Solid-state reaction

The present study examined the solid-state reactions of kaolinite on which Tb3+ was adsorbed in conjunction with grinding with calcium carbonate (CaCO3) to form Tb3+-doped metastable CaAl2Si2O8. This compound is a member of the layered materials having the formula RAl2Si2O8 where R is an alkaline earth metal ion.13 The raw materials and grinding conditions used in this research were identical to those employed in our previous study.9 The kaolinite raw material was expanded Kanpaku kaolinite (JCSS-1101c, obtained from the Clay Science Society of Japan) without impurities (referred to herein as Ex-Kaol), a methoxy-modified kaolinite.9 This material was used to rapidly generate metastable CaAl2Si2O8 containing minimal byproducts (referred to herein as m-CAS).9 All the chemicals used in this study were reagent grade. In each reaction, a quantity of the kaolinite products was combined with CaCO3 (Hayashi Pure Chemical Ind., Ltd.) in a 1 : 1 molar ratio and roughly mixed using an agate mortar and pestle.
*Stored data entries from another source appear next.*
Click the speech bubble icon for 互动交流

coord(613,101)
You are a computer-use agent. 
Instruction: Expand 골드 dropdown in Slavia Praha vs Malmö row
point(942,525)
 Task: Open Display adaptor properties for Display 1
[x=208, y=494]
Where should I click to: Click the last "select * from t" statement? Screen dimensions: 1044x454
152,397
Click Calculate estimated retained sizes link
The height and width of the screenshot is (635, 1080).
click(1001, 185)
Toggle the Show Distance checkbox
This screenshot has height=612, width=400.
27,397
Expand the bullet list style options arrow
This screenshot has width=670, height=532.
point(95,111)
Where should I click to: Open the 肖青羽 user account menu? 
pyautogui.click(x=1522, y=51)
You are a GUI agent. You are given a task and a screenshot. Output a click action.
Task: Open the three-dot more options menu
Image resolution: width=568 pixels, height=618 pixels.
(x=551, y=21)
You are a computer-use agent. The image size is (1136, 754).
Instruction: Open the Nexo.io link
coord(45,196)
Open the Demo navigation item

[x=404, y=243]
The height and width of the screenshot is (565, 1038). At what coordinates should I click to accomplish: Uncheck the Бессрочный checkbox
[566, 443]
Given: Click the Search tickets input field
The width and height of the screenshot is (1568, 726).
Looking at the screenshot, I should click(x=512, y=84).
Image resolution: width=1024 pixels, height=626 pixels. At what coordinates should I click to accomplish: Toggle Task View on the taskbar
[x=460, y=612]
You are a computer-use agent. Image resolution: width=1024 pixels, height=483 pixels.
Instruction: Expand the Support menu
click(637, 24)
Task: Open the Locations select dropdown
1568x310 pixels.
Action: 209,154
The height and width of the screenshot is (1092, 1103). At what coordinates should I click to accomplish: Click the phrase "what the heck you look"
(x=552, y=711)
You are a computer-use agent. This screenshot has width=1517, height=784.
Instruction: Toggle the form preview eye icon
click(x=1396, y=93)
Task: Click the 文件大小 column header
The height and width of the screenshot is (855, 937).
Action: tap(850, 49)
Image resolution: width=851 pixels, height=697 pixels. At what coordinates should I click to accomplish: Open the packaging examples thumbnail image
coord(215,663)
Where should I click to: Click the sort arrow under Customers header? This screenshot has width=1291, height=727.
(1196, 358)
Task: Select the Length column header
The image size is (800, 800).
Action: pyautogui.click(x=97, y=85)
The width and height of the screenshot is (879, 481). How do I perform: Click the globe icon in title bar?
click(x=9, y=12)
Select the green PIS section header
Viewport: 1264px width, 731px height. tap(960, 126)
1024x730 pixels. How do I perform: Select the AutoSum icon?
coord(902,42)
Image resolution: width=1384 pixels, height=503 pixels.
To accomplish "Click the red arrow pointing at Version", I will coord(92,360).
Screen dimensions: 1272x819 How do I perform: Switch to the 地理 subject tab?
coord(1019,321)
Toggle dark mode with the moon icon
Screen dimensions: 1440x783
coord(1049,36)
A 358 mg portion of the resulting solid was subsequently dispersed in methanol (8 mL) and milled in a planetary ball mill at 250 rpm for 12 h using a resin vessel (12.5 mL) and 120 silicon carbide balls (2.5 mm in diameter). After milling, the solid was separated by centrifugation at 5000 rpm for 1 min and then dried at 80 °C for 1 h, to provide the product referred to herein as the “ground raw material”. The calcination of this material was performed by heating at 900 °C for 4.5 h. The majority of the calcinations in this study were conducted under air at a heating rate of 10 °C min−1 with subsequent furnace cooling.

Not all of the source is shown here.